Exercise material
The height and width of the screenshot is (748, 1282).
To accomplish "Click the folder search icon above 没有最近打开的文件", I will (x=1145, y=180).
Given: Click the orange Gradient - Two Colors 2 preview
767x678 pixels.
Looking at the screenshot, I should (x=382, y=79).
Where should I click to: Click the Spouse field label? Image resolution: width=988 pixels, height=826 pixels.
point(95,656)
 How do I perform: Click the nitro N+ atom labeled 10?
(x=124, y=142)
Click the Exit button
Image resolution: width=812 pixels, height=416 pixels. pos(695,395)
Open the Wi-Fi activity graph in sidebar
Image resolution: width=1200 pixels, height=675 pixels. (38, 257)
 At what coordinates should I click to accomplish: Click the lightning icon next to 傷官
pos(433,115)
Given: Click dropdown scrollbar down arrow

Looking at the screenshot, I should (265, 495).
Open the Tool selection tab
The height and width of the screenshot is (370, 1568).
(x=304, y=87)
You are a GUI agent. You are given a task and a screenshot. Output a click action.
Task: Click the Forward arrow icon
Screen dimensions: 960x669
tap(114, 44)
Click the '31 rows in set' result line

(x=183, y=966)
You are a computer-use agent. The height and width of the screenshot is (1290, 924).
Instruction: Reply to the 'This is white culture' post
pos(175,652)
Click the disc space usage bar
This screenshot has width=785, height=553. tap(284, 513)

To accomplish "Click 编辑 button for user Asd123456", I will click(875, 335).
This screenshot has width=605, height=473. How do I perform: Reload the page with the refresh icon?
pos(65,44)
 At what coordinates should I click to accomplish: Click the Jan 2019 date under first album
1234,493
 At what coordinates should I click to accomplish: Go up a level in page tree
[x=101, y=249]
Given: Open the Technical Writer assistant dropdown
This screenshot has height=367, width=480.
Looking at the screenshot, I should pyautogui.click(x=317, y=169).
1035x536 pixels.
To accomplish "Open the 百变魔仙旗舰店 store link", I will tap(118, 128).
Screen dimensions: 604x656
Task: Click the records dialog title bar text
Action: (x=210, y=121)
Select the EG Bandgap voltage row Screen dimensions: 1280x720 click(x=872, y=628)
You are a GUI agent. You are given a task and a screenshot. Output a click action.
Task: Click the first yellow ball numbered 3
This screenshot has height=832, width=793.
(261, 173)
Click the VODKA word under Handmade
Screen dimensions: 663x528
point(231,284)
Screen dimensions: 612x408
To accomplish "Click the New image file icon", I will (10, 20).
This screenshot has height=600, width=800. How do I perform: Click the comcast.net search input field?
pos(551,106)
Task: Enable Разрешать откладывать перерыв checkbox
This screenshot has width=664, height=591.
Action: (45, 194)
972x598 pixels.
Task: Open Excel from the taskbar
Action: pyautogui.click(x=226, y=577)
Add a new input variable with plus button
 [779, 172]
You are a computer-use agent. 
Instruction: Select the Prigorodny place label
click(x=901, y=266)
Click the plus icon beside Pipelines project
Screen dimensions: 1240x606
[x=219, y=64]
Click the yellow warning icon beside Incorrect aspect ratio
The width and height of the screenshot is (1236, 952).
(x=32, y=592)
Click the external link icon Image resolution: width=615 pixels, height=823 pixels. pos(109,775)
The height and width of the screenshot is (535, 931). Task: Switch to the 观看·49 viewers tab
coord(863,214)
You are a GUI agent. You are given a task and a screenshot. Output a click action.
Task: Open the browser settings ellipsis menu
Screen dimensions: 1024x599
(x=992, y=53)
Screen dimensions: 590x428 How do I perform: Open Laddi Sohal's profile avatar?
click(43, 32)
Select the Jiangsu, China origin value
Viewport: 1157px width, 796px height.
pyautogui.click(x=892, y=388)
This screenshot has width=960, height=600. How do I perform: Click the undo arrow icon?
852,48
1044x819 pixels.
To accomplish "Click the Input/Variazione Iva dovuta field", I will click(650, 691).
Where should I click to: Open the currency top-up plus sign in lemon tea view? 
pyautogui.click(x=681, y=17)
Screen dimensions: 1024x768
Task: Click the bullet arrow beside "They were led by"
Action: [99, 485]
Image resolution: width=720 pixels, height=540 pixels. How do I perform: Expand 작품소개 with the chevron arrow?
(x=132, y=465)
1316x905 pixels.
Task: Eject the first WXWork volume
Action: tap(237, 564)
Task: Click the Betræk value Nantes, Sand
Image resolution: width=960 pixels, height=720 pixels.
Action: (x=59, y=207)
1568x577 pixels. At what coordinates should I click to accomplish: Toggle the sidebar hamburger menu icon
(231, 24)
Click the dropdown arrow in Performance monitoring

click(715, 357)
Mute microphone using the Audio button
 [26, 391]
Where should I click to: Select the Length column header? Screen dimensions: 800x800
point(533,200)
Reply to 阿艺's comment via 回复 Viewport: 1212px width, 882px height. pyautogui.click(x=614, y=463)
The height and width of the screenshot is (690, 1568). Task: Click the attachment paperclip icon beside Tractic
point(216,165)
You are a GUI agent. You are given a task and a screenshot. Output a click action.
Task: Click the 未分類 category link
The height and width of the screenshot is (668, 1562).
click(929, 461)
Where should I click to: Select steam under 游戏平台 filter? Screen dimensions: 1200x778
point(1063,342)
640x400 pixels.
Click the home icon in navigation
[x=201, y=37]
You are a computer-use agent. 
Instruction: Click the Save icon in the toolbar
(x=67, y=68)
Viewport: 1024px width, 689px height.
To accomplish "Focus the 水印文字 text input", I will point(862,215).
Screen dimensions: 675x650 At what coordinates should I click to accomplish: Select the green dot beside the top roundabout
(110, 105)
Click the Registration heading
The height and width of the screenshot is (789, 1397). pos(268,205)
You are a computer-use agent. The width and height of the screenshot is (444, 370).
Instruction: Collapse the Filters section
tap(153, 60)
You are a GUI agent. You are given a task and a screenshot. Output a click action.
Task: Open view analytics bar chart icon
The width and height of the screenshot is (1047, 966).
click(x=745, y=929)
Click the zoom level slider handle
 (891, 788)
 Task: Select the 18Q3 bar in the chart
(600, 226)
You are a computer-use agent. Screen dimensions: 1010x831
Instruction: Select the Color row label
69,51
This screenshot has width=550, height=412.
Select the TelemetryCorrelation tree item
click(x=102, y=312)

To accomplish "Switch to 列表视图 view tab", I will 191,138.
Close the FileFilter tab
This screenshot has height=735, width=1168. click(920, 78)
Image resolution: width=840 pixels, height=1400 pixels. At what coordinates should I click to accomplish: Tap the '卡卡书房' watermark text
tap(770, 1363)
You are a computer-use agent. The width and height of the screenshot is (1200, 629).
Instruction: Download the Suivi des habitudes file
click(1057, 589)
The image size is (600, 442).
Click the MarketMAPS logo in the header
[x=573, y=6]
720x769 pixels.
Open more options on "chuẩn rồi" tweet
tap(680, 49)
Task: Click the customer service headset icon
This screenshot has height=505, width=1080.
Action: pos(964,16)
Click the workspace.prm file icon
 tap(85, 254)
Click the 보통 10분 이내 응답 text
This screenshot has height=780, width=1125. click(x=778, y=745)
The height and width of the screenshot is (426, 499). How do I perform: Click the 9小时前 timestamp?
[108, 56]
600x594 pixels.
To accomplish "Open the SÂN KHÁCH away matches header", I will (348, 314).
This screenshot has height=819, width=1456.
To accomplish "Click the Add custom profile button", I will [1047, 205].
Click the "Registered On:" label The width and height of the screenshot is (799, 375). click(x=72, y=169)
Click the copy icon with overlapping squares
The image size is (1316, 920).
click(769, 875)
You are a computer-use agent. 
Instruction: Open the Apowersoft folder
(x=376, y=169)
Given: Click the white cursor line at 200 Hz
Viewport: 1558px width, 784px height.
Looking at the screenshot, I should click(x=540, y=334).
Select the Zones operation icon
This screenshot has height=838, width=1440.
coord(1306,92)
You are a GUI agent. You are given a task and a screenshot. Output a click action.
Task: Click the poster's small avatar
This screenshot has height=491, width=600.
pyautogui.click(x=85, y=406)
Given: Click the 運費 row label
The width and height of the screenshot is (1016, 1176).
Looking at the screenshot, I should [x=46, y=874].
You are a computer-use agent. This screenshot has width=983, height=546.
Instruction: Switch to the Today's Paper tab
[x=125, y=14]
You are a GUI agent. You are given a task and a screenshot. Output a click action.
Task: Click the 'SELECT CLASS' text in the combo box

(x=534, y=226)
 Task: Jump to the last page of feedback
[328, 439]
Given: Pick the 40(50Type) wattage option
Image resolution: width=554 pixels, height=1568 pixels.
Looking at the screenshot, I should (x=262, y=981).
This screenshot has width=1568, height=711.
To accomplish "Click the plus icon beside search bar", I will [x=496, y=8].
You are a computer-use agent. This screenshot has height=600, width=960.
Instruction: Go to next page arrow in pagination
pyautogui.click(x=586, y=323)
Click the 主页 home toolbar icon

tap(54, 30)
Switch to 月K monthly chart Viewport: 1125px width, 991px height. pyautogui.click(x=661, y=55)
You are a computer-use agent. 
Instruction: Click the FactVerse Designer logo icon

Work required
Output exactly the leading lines of the data, up to and including the line marked by "Select the EG".

Reply
The height and width of the screenshot is (748, 1282).
To accomplish "Click the folder search icon above 没有最近打开的文件", I will (x=1145, y=180).
Given: Click the orange Gradient - Two Colors 2 preview
767x678 pixels.
Looking at the screenshot, I should (x=382, y=79).
Where should I click to: Click the Spouse field label? Image resolution: width=988 pixels, height=826 pixels.
point(95,656)
 How do I perform: Click the nitro N+ atom labeled 10?
(x=124, y=142)
Click the Exit button
Image resolution: width=812 pixels, height=416 pixels. pos(695,395)
Open the Wi-Fi activity graph in sidebar
Image resolution: width=1200 pixels, height=675 pixels. (38, 257)
 At what coordinates should I click to accomplish: Click the lightning icon next to 傷官
pos(433,115)
Given: Click dropdown scrollbar down arrow

Looking at the screenshot, I should (265, 495).
Open the Tool selection tab
The height and width of the screenshot is (370, 1568).
(x=304, y=87)
You are a GUI agent. You are given a task and a screenshot. Output a click action.
Task: Click the Forward arrow icon
Screen dimensions: 960x669
tap(114, 44)
Click the '31 rows in set' result line

(x=183, y=966)
You are a computer-use agent. The height and width of the screenshot is (1290, 924).
Instruction: Reply to the 'This is white culture' post
pos(175,652)
Click the disc space usage bar
This screenshot has width=785, height=553. tap(284, 513)

To accomplish "Click 编辑 button for user Asd123456", I will click(875, 335).
This screenshot has width=605, height=473. How do I perform: Reload the page with the refresh icon?
pos(65,44)
 At what coordinates should I click to accomplish: Click the Jan 2019 date under first album
1234,493
 At what coordinates should I click to accomplish: Go up a level in page tree
[x=101, y=249]
Given: Open the Technical Writer assistant dropdown
This screenshot has height=367, width=480.
Looking at the screenshot, I should pyautogui.click(x=317, y=169).
1035x536 pixels.
To accomplish "Open the 百变魔仙旗舰店 store link", I will tap(118, 128).
Screen dimensions: 604x656
Task: Click the records dialog title bar text
Action: (x=210, y=121)
Select the EG Bandgap voltage row Screen dimensions: 1280x720 click(x=872, y=628)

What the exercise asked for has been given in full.